Jet lag can ruin your long-haul holiday, but our expert advice will leave you less spaced-out
Repültél már egyik időzónából egy másikba? (No, it's not a sci-fi movie casting..) Akkor valószínűleg nem ismeretlen számodra a JET LAG jelenség. A következőkben egy olyan cikket alakítottam át TELC Language Elements feladattá, mely e közismert utazóbetegség élettani hátterét mutatja be és hasznos szakértői tippeket ad arra, hogyan minimalizálhatjuk a JET LAG kellemetlen tüneteit.
A feladat hagyományosan: az alábbi 15 kifejezés közül csak 10 illik a szövegben elhelyezett GAP-ekbe. Melyek ezek és hova kerülnek?
Toddlers who refuse to sleep, adults cranky and hungry at the wrong time and a body clock that has gone haywire. Sound familiar? Yes, that's a long-haul holiday for many people. Jet lag is a physical inevitability for most of us when flying long distances, but there are ways to minimise its __________(1). It's all down to eating, sleeping and moving - we are loath to say exercise, because it isn't - so read on.
Your body has a natural clock set by the hours of sunlight you are exposed to daily. The light travels deep into your eyes and reaches the pineal gland, which in turn sends messages to __________(2) in your body that tell you when to wake up, when to feel tired, when to eat and even when to go to the toilet.
The trouble when you fly is that you are trying to reset this internal body clock quickly and it won't play game. It wants to, but it takes time - an estimated one day per one hour of time difference. In practice, that means it could take the entire two weeks of your holiday to __________(3) a 14-hour time difference, or a week to get over a typical flight to the US East Coast, say.
And guess what? Then you have to travel home and go through it all again.
We all know the symptoms of __________(4) - fuzzy head, tired during the day, wide awake at night, hungry but never at mealtimes and the sudden desire to go to the toilet at weird times. However, there are some simple things you can do to help reset your your body clock as quickly as possible to minimise these symptoms.
Lisa Artis of the Sleep Council stresses that diet, moving and getting out in the sunlight and fresh air are key.
✈THE DAY BEFORE
"Diet plays a large part in setting your body clock. The day before you fly, make sure you eat three balanced __________(5), including at least five servings of fruit or green vegetables and one portion of protein-rich food, such as white fish or tofu."
✈ON THE PLANE
"Drink plenty of water on your journey and while on holiday to keep your body hydrated and feeling refreshed. Once on the plane, set your watch to the local time of your __________(6). Pack an eye mask and ear plugs and use them if it's nighttime where you're going. Equally keep the light on and mask off if it's daytime in your destination. Whether on your journey there or on your way home, eat according to the mealtimes of the place you're going, avoid alcohol and take regular walks up and down the __________(7)."
✈WHEN YOU LAND
"Try to get out and about as soon as you can if you land in daylight. Enjoy the sunlight and let it help reset you pineal gland. Also, try to eat at the time of your destination's mealtimes, even if it's only a snack to help reset your digestive tract. Stay active and avoid __________(8) until bedtime - get out and walk in the fresh air. If you arrive and it's nighttime, have a carbohydrate-rich meal, pop two magnesium citrate tablets to help your body rest - magnesium is a natural muscle relaxant - and try to sleep. Don't stress if you can't - simply lie quietly in the dark and gather your thoughts; try to relax and enjoy the quiet."

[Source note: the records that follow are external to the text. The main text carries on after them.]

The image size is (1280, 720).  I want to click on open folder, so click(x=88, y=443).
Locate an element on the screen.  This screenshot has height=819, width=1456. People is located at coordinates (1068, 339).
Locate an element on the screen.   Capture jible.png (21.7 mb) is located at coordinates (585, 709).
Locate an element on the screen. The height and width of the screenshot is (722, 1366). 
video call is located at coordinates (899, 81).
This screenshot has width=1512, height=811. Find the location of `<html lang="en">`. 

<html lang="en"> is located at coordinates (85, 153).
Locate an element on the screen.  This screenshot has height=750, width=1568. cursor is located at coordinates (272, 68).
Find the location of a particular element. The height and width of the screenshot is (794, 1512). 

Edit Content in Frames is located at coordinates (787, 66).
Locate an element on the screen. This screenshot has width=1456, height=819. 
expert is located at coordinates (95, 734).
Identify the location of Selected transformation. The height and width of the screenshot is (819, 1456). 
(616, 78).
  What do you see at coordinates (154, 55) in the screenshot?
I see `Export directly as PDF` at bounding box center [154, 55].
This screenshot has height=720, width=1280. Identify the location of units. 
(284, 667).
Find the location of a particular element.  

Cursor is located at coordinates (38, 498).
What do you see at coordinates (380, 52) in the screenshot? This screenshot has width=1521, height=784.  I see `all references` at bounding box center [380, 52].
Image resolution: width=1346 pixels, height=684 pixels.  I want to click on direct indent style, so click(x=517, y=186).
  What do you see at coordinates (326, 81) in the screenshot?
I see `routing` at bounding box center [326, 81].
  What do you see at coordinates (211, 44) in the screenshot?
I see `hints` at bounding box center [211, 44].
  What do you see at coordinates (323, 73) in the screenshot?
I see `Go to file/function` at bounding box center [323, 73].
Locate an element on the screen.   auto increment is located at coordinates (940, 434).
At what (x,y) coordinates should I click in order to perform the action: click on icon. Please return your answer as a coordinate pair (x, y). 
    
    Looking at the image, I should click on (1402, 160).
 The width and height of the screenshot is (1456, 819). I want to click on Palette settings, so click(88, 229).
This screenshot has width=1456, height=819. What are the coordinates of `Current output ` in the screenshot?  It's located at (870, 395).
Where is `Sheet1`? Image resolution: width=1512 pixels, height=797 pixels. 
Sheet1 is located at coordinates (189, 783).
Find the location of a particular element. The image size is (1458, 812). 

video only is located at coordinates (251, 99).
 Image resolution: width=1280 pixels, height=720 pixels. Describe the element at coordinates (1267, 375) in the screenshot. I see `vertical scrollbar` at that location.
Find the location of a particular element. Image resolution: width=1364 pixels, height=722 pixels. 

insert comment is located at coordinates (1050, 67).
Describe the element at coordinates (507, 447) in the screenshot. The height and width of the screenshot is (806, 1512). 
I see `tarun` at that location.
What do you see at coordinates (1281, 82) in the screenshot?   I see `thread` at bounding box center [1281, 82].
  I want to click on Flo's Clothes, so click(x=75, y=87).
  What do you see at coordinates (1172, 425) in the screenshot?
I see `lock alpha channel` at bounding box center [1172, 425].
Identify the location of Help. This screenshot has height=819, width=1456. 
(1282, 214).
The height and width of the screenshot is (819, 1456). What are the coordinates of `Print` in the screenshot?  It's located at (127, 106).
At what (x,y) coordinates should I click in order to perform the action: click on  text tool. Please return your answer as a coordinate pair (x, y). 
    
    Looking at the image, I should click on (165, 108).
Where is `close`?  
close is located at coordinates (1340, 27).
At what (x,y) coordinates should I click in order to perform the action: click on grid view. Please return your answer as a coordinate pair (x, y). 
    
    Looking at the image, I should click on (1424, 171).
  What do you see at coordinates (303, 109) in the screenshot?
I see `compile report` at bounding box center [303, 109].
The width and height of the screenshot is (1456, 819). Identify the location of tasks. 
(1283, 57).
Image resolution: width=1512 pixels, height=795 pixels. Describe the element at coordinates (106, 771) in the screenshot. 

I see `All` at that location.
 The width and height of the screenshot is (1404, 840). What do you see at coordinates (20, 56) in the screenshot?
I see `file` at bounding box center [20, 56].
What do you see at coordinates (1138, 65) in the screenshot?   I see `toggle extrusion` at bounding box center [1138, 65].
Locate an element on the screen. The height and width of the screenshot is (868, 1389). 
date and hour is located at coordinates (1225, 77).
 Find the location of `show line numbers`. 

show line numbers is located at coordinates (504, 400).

"During your break away, __________(9) a healthy diet to help control your wakefulness: high protein meals increase your alertness while lots of carbohydrates make you feel sleepier. If you can, take your pillow with you for some familiarity and comfort. For less exotic destinations, the problems are more likely to be about comfort than jet lag. An eye mask and ear plugs will help you sleep if noise or light outside is an __________(10). Keep your bed as a sleep zone and check the temperature. Ensure you keep the bedroom cool -the ideal sleeping environment is 16-18 °C."